BEGIN SOURCE RECORDS

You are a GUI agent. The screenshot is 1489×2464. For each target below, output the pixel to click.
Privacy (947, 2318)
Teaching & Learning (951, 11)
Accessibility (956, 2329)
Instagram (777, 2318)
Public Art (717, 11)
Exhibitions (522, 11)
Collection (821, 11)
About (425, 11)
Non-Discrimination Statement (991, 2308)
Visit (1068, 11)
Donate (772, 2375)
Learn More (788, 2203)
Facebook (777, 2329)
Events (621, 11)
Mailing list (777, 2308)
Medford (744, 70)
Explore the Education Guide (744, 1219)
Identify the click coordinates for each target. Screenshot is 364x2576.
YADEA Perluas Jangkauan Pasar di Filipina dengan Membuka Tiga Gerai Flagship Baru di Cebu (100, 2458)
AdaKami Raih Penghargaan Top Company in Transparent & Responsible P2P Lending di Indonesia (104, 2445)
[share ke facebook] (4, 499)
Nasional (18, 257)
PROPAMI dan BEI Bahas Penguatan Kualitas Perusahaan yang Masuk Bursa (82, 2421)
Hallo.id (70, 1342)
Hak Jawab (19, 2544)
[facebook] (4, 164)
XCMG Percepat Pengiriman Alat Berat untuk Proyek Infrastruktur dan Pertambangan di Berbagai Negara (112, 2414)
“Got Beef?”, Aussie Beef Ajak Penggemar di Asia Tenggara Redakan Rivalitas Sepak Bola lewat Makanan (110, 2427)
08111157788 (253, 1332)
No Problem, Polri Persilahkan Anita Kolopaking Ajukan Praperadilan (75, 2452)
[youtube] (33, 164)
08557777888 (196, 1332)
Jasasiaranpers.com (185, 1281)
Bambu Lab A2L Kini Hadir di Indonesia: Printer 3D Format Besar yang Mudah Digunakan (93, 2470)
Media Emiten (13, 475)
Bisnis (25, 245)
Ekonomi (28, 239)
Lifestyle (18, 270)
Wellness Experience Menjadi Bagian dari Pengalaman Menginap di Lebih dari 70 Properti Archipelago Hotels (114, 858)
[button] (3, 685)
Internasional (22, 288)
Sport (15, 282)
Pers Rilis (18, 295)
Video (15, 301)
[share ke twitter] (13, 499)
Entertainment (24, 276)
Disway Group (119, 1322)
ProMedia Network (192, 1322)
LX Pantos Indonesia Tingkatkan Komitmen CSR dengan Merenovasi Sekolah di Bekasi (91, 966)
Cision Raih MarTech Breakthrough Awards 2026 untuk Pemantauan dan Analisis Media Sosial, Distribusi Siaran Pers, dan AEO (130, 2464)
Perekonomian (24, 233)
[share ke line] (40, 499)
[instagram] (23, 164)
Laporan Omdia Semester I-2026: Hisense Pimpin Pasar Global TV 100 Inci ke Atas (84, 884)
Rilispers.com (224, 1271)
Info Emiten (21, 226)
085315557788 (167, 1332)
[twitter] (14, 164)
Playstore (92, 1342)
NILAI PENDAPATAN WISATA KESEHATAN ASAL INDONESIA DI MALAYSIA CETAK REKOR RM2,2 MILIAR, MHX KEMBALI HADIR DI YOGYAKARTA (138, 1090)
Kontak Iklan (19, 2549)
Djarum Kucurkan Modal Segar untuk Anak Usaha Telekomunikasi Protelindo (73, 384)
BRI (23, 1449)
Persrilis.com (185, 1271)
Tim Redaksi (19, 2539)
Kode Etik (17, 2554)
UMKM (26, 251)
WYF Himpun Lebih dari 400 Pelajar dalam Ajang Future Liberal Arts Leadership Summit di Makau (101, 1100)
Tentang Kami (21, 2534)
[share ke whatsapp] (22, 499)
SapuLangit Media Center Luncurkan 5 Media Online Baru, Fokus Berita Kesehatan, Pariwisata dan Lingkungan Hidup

END SOURCE RECORDS

## PROBLEM:
Please copy each line of the entries in which the word "Lebih" shows up.

## SOLUTION:
Wellness Experience Menjadi Bagian dari Pengalaman Menginap di Lebih dari 70 Properti Archipelago Hotels (114, 858)
WYF Himpun Lebih dari 400 Pelajar dalam Ajang Future Liberal Arts Leadership Summit di Makau (101, 1100)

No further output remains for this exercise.